I Believe All Kids are Good

I don’t believe in calling kids or their behavior “bad.” Yes, kids misbehave. They do things that hurt, that are dangerous, that are careless. They are just living their lives the best way they know how. I firmly believe if they knew better, they would do better. Kids are learning life lessons every day. It’s their job. It’s what we want them to do.

Our life experiences - over decades! - have taught us right from wrong, good from bad, acceptable from unacceptable. (Honestly, we’re still learning, right? At least I am 🙋🏻‍♀️.) Children aren’t born knowing that hitting hurts or that it is unsafe to stand on a chair. Our job, as caregivers, is to be understanding, to teach, and to love unconditionally. We have to teach them and guide them with compassion and consistency.

When we put a label* on kids - “shy,” “smart,” “bad,” “perfect,” etc - we start to define their characters and that can place a lot of undue pressure. Kids think in absolutes and they don’t differentiate their behavior from their identities. So, when we label, even if we just mean that right now they are acting “bad,” kids take it personally. Calling a behavior bad leads to feelings of being bad, which creates a negative self-image/low self-esteem, and then leads to more problem behaviors. It’s a vicious cycle.

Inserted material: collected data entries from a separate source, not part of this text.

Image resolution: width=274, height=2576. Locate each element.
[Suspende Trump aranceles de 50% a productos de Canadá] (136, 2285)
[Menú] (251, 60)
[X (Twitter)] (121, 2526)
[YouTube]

When we label a behavior ‘not nice,’ ‘mean,’ or ‘bad,’ children take these judgments personally. It’s not only the behavior that’s bad – they are bad. When the people they trust and need most in the world tell them they are ‘not nice,’ they believe it, and this rejection is profound.
— Janet Lanbsury, No Bad Kids

I have met and worked with countless kids who consider themselves “bad.” I work diligently with the parents and teachers to shift the narrative and establish a positive self-image. It takes time and effort, mostly from the caregivers to change their perspectives and responses to these kids. It is never too late to help them make that shift and I am here to help you. Do you know a “bad” kid?

 * I don’t mean diagnoses. Those are important and hopefully given after extensive, thorough, and careful evaluations by a well-trained psychologist or diagnostician.